This is a timely post because I just realized that February is Low Vision Awareness month. Our son was identified as Low Vision right before the start of his senior year (fall of 2014). The label has actually been a good thing because the Department of Blind and Visually Impaired is providing our son with great services. We have pondered the question, “Why wasn’t he identified earlier?” although that doesn’t really matter. We are in the here and now, and he is receiving the care he needs….which brings me to this post.
I have a purse full of glasses.
Yesterday my son and I headed to the optical shop (OS). We have been customers here for more than 10 years. They know my family well.
This is how the initial conversation started as we walked in the door.
OS: How can we help you?
Me: It’s complicated.
[Now we had everyone’s attention. It’s an optical shop. How complicated can it be? Oh, it was my family. Where there’s a will, there’s a way.]
OS: Oh, by all means, come to table 2.
We went over there. It took a little bit to get S maneuvered up on the tall chairs.
OS: What’s going on? Didn’t S just get new glasses?
Me: Why yes. We just picked them up 3 weeks ago.
OS: Is there a problem with them?
OS: What do you need today?
They should have known something was up when I walked through the door with my purse. I rarely carry a purse. And, at this point, I started pulling S’s glasses out of my purse….one pair, two pairs, three pairs, four pairs, and five pairs. Remember, he was wearing a pair also.
Me: Here’s the situation. S was referred to an ophthalmologist from his ophthalmologist to discuss a possible eye surgery. The new ophthalmologist would like to see him again after he has been wearing glasses with no prisms in the lenses. [S’s glasses have very thick prism lenses in them. The surgery being discussed would be on his eye muscles and hopefully reduce or eliminate the need for prisms.] We told the ophthalmologist that we had glasses at home that didn’t have prisms in them. Unfortunately, they are not the right prescription for him. Long story short, he needs new lenses. What is the best option? Replace lenses in a pair of frames I have with or get new frames and lenses.

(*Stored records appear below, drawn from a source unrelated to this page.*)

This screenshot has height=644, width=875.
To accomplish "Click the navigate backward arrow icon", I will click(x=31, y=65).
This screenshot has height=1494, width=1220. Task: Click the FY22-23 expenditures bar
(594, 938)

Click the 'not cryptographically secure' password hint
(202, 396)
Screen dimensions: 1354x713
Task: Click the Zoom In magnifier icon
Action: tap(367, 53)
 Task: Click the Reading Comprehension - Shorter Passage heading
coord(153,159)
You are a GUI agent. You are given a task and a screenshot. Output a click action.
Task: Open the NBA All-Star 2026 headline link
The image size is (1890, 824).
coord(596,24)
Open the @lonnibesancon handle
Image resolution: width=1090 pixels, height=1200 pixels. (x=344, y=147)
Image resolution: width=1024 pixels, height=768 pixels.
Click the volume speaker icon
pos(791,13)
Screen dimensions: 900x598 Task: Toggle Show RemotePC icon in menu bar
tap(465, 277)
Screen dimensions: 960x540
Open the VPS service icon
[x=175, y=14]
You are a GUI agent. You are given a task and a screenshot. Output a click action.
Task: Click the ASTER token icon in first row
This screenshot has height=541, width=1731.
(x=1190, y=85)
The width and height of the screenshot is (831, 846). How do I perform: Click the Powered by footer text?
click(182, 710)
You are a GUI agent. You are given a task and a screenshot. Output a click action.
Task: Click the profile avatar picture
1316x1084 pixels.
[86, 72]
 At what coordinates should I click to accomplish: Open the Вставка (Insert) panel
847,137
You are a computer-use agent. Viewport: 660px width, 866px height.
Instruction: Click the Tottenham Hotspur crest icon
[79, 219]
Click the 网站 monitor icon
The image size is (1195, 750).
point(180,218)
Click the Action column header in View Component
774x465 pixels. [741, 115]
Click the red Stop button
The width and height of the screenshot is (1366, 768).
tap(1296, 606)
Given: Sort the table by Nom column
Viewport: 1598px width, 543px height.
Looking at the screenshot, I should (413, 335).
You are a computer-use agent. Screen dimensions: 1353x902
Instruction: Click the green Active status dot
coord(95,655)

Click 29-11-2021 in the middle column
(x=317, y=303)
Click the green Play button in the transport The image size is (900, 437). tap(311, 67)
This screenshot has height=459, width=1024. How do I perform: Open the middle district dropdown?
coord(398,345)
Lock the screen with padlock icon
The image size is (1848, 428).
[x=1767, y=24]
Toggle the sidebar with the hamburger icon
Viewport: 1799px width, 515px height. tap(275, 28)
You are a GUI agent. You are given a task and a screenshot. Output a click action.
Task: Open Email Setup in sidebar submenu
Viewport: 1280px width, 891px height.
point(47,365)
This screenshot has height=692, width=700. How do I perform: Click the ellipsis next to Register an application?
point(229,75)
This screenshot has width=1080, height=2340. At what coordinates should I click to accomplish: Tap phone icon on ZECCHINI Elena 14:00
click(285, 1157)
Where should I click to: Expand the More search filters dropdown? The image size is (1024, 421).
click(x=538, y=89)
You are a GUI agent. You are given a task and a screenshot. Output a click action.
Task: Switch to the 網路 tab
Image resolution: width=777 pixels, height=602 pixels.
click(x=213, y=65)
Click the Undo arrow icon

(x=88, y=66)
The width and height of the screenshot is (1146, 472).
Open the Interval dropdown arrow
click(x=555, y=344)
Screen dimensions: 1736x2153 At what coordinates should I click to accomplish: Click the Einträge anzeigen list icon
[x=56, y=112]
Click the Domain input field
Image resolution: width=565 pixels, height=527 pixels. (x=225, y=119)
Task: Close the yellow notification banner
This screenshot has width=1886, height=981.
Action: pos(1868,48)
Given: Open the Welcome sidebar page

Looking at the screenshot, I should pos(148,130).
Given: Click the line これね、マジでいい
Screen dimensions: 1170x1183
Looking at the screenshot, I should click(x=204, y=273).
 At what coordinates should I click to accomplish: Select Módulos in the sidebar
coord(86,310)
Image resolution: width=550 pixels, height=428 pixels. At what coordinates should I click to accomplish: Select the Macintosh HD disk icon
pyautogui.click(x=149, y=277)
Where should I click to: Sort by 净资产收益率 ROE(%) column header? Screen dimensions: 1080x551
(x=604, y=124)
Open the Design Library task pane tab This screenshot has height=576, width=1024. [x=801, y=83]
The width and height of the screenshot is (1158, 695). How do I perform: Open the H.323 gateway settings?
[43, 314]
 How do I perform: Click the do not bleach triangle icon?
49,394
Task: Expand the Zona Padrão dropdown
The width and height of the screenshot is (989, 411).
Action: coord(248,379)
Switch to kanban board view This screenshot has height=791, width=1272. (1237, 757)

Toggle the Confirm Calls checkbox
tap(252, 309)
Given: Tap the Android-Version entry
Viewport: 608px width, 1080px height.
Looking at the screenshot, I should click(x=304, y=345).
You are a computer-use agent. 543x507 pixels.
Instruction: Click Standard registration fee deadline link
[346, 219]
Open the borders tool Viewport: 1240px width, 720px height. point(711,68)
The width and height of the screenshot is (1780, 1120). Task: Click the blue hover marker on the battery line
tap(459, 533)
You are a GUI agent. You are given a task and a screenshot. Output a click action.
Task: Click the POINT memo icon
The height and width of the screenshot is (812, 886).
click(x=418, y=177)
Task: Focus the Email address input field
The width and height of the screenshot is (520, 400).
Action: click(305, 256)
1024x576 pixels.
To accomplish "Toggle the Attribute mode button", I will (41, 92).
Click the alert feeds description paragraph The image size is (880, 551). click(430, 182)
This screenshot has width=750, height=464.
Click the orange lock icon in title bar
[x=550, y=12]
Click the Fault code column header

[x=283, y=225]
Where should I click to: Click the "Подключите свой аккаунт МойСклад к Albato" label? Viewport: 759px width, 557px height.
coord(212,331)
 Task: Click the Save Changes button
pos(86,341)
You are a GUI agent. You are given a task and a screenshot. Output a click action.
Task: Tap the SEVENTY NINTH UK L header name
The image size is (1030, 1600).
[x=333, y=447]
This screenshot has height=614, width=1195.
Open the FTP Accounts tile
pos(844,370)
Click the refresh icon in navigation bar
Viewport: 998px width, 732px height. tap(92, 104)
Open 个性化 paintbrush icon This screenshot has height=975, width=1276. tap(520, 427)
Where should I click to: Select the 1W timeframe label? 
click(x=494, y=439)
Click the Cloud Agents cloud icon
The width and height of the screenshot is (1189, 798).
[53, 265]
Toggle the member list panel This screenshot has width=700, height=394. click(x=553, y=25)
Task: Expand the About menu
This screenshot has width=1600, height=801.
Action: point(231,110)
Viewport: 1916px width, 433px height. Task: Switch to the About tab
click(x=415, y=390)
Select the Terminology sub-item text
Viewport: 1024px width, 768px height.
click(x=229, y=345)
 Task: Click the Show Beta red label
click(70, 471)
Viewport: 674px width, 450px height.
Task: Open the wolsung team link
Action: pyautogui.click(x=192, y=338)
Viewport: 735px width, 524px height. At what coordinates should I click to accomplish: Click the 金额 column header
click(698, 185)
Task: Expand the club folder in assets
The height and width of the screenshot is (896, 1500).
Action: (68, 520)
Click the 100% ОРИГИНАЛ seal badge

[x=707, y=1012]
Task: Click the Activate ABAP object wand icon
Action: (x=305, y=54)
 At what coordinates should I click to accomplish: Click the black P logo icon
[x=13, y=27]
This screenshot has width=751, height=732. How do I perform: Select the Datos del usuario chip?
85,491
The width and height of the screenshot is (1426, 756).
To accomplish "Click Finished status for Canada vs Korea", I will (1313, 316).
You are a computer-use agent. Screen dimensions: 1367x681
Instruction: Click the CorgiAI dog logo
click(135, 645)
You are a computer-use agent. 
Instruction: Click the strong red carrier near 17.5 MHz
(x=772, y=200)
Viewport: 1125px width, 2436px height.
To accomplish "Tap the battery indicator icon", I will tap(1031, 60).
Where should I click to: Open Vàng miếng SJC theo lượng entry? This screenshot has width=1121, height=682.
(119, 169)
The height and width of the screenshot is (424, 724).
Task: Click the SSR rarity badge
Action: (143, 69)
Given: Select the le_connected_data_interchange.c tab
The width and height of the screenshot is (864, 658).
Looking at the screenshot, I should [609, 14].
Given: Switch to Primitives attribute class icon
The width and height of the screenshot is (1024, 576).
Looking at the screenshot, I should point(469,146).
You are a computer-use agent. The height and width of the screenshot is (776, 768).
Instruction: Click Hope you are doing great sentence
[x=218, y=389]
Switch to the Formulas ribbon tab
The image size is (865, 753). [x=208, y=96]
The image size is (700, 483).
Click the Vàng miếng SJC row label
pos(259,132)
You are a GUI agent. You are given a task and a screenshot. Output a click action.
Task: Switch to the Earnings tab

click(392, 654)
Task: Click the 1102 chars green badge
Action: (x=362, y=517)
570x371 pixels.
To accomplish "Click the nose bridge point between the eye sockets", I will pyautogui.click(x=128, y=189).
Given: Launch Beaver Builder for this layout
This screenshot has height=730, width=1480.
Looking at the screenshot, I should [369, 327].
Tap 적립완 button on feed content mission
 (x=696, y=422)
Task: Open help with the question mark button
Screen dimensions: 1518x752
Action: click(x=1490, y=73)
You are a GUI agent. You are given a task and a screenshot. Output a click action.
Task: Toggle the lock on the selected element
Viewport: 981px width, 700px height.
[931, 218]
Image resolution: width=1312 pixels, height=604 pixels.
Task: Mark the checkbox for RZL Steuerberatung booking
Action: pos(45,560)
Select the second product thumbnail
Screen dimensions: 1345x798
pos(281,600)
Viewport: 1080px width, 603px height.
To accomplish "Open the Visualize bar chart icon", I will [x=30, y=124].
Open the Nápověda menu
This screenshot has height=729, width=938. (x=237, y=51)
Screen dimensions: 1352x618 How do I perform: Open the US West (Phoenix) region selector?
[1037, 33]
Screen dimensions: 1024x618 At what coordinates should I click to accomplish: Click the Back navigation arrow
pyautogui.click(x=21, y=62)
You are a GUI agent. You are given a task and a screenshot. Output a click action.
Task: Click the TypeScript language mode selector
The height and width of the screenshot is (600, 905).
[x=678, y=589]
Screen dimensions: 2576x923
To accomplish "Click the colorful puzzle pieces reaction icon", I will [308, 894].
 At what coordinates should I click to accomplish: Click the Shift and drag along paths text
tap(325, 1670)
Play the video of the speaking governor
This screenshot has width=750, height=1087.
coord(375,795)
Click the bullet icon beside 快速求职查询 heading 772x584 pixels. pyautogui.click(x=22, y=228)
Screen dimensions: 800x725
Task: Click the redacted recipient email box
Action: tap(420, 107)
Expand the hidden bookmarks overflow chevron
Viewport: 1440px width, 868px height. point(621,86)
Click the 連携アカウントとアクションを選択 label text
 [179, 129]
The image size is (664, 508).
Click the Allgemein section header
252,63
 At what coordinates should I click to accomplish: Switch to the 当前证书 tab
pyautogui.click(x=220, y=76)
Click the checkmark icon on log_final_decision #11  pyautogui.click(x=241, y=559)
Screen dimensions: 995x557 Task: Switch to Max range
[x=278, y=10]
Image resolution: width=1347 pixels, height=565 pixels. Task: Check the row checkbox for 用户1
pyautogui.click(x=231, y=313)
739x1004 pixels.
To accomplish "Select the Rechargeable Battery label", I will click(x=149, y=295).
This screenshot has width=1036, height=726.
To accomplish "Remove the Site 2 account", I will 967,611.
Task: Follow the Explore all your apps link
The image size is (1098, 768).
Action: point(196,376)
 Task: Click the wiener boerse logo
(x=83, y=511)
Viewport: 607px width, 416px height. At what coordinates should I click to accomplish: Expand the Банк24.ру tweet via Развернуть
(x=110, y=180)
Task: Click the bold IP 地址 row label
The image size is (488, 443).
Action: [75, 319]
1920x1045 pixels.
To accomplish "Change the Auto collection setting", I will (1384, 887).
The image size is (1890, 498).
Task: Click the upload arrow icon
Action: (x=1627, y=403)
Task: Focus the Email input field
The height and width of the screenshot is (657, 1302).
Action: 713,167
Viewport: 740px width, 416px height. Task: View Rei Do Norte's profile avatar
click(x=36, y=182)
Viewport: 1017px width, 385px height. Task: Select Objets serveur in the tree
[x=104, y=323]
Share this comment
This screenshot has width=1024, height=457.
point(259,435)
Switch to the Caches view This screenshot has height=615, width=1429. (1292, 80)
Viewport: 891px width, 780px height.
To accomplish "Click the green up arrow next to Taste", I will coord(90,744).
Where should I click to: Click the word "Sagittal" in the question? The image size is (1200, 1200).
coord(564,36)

This optical shop has always taken good care of us. We are very good customers (think $$$$). All four people in my household wear glasses or contacts. Thank goodness we have good vision coverage through my husband’s work; however, we were private paying this pair of glasses. S’s glasses tend to be expensive because of the high power, prisms, transitions, etc. It helped that these didn’t require prisms, and we opted to not do transition lenses. We don’t know what is going to happen - surgery or no surgery, prisms or no prisms. We are saving our insurance coverage for his permanent pair of glasses once everything is figured out.
The manager of the optical shop clicked around on her computer for a while and presented me with a very reasonable price for frames and lenses. S hates picking out new frames; however, he picked a frame quickly. Now we wait and hope that they come in quickly.
Obviously, since I showed up there with a purse full of glasses, S has glasses that need to be cleaned out of
our house his room. We will get in his bedroom and find out how many other pairs of glasses happen to be buried in there. We will take them to the optical shop so they can be donated through the Lions Eyeglass Recycling Program.
You can find me on the couch with chocolate and my purse and a bag of old glasses ready to be donated while we wait for the call that S’s new glasses have come in. Enjoy the weekend!